By: Pranav Nair
Jay-Z’s single “The Story of O.J.,” is a piece on categorizing one’s self based on the expectations of race in society. Jay-Z’s most prominent song on his 13th studio album “4:44,” brings to light a toxic mentality in the black community. A spotlight is shined on the expectation, and therefore fulfillment of underachievement in the community, as Jay-Z calls for community members to strive for something greater than what they already possess.
Accompanied by an animated music video, Jay-Z speaks with hard and concise lyrics digging honestly into often ignored or misinterpreted societal injustices rarely covered in modern hip hop and pop-culture. Immediately as the song begins, Jay-Z talks about existing in racial categories, and how society erroneously separates the Black community by light skin and dark skin, and rich and poor. He addresses the problems and divisiveness that comes with this unconscious categorization of “good black people” and “bad black people.” Jay-Z shows how this distinction between good and bad holds back the community as a whole.
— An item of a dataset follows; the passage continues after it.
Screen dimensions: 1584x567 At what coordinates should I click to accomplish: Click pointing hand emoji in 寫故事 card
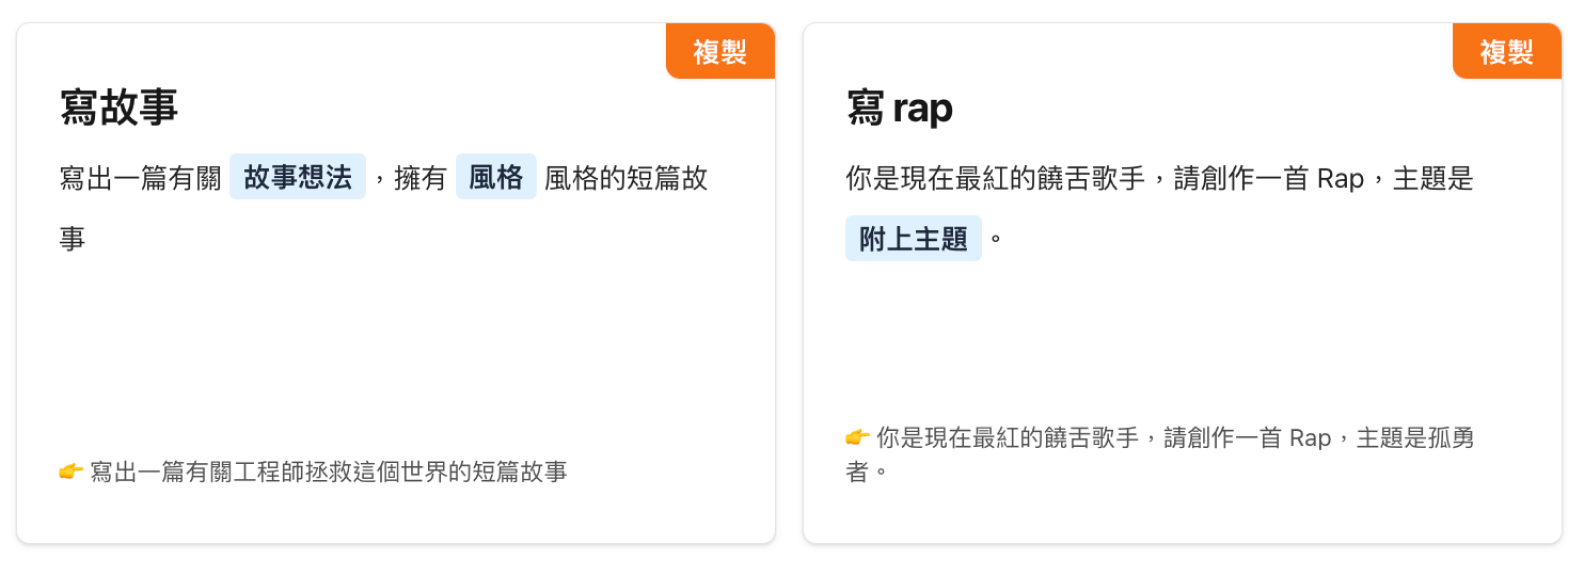tap(70, 471)
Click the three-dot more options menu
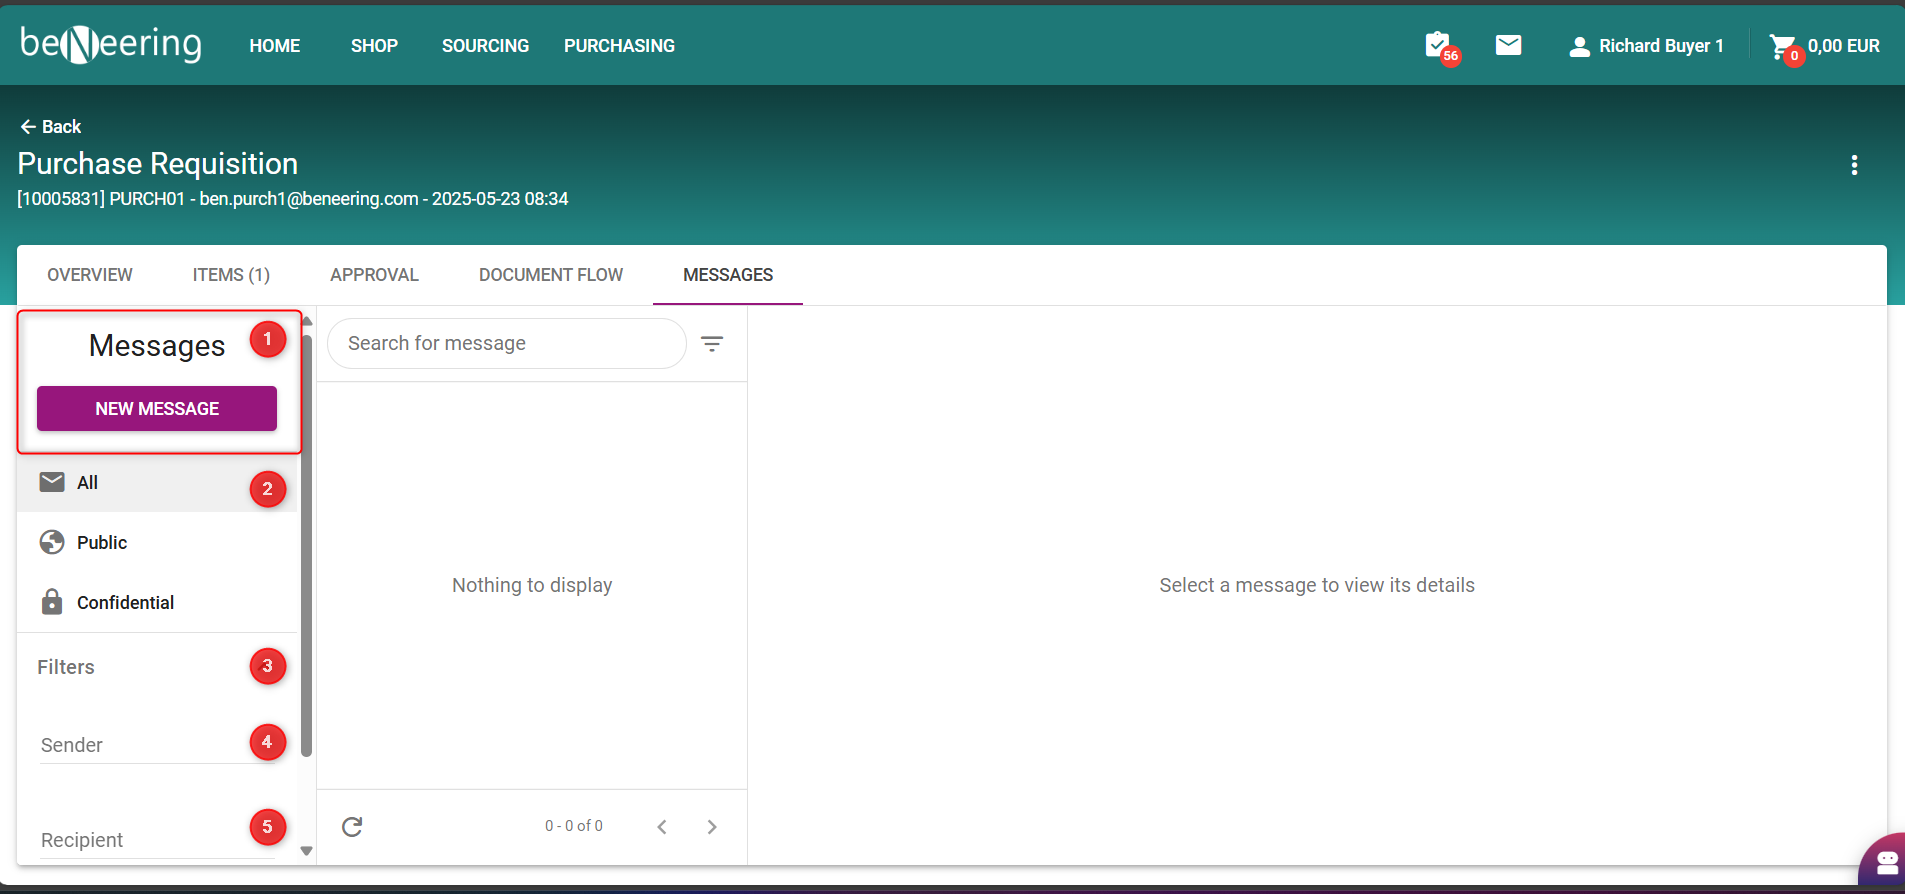 pyautogui.click(x=1854, y=165)
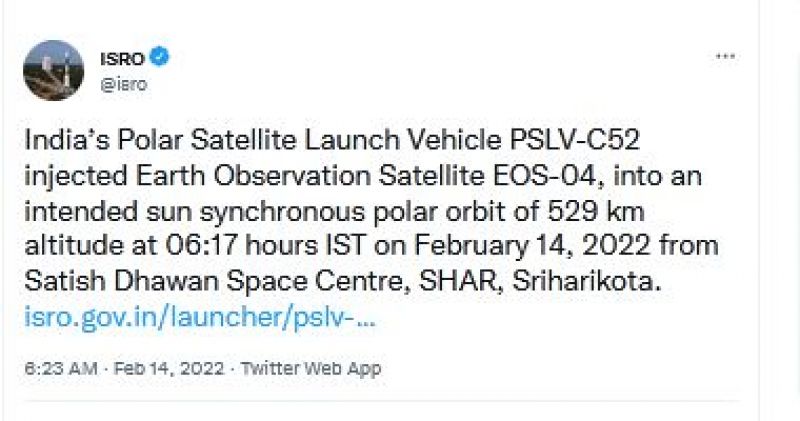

To further his concept, Jay-Z introduces the football star turned convict, O.J. Simpson. Simpson’s reputation is soon followed by Simpson’s iconic line “I’m not black, I’m O.J.!” from “The Trial of the Century” in 1994 regarding him and his crimes. Jay uses both the reputation of O.J. and the line to expand his point on the flawed concept of baseless categorization. “I’m not black, I’m O.J.,” personifies the fact that everyone is their own person—an exclusive. It’s an expert portrayal of how we are not the direct product of our environments.
Then, changing subject, the film swiftly cuts into the unsavory setting of a strip club. Even though the scene is crude and ill-mannered, Jay-Z is able to use this to his advantage. The area is crowded, and a number of men barbarically throw money over the stage lights to the dancers. Jay-Z, once again in his animated form, apathetic to what’s behind him, starts to speak. “You wanna know what’s more important than throwin’ away money at a strip club,” asks Jay-Z. Answering his own question Jay-Z says “Credit.” Jay-Z, being one of the most commercially successful artists of the generation, wants the same for his brothers and sisters—to make wise decisions when money is part of the equation. He would rather pass on his fortune on than be “living rich and then dying broke,” as he raps in the next line. Jay-Z urges people to invest in their wealth and not to hoard it to themselves.
Likewise Jay-Z continues with this topic when he crudely brings social media into the discussion. “Y’all on the ‘Gram holdin’ money to your ear. There’s a disconnect, we don’t call that money over here,” says Jay-Z. Here, Jay-Z quarrels with the fact that the youth of the community show off and brandish their wealth instead of doing anything worthwhile with it. Jay-Z shows, with anger in his tone, that posting pictures of new clothes and expensive watches shouldn’t be what teens are focusing on.
The underlying theme of these lines, however are not to change yourself, but to change your circumstances. Jay-Z demands that there is a right way and a wrong way to handle money. “I bought some artwork for one million. Two years later, that shit worth two million. Few years later, that shit worth eight million,” said Jay-Z. Here, Jay-Z isn’t talking about a painting, but really, he is skillfully alluding to the power of inheritance and the importance of leaving behind wealth for future generations.
Through the lyricism of his piece, Jay-Z paints a picture of what exactly the problem with modern culture is. It’s not the racism and the stereotyping, it’s the community that is unable overcome these expectations. Jay wants the people to realize that the future is in their own hands and no one else’s. We can’t use our circumstances as an excuse to avoid aiming for something greater. Jay-Z’s “The Story of O.J.” from his 13th studio album “4:44” is not just O.J.’s story, it’s ours.